Last question, maybe the vaguest and most abstract: So often art and science are held as diametrically opposed, and similarly on a smaller scale with art and design. As someone who has studied science, works in jewelry which is sometimes labeled a decorative or practical art, does the classification of “fine art” hold a specific meaning to you?
I definitely compartmentalize aspects, but I’m not going to compartmentalize this business. This is a business. I think what happens is because of the system of how art is taught, they don’t teach you that you are a business because there is a whole business industry that is surrounding it that they want to house you. It’s like, “we’re gonna teach you how to hone your skills and then when you get out, but these people got it.” Why would I give my life’s work to someone else to decide where it should go and what the importance of it is.
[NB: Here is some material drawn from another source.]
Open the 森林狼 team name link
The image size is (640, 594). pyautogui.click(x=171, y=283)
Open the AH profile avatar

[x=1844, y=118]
But also something about how you framed the question made me think about art in general. There’s many ways to make a living as an artist, and not every artist wants to be at a museum, and not every artist wants people to know their name, so I think it’s really specific to what that artist is doing. There’s corporate art, where it’s 9 times out of 10 not going to be placed in an institution. I think design is a perfect example, everything we’re looking at is designed by somebody, but people don’t want their kids to be artists or be creative, or the way they leave the A out of STEM. All great inventors had to draw, they had to have a blueprint. It’s weird. We had to document the dissection, we had to draw the blueprints. Somebody had to design this coffee cup to go that could actually last a couple hours with this hot ass fluid in it. So it’s just crazy to me that people say, “don’t be an artist,” when we pick all these objects specifically because we’re attracted to them. All this shit is a business, so I take it all very seriously. The thing is how do you give this shit back. I know that I’m rare with the level of skills that I do have from Detroit, or just in the damn world. There’s not metalsmith classes in the hood, or any neighborhood, so the access to the field whether its ceramics or metals is rare.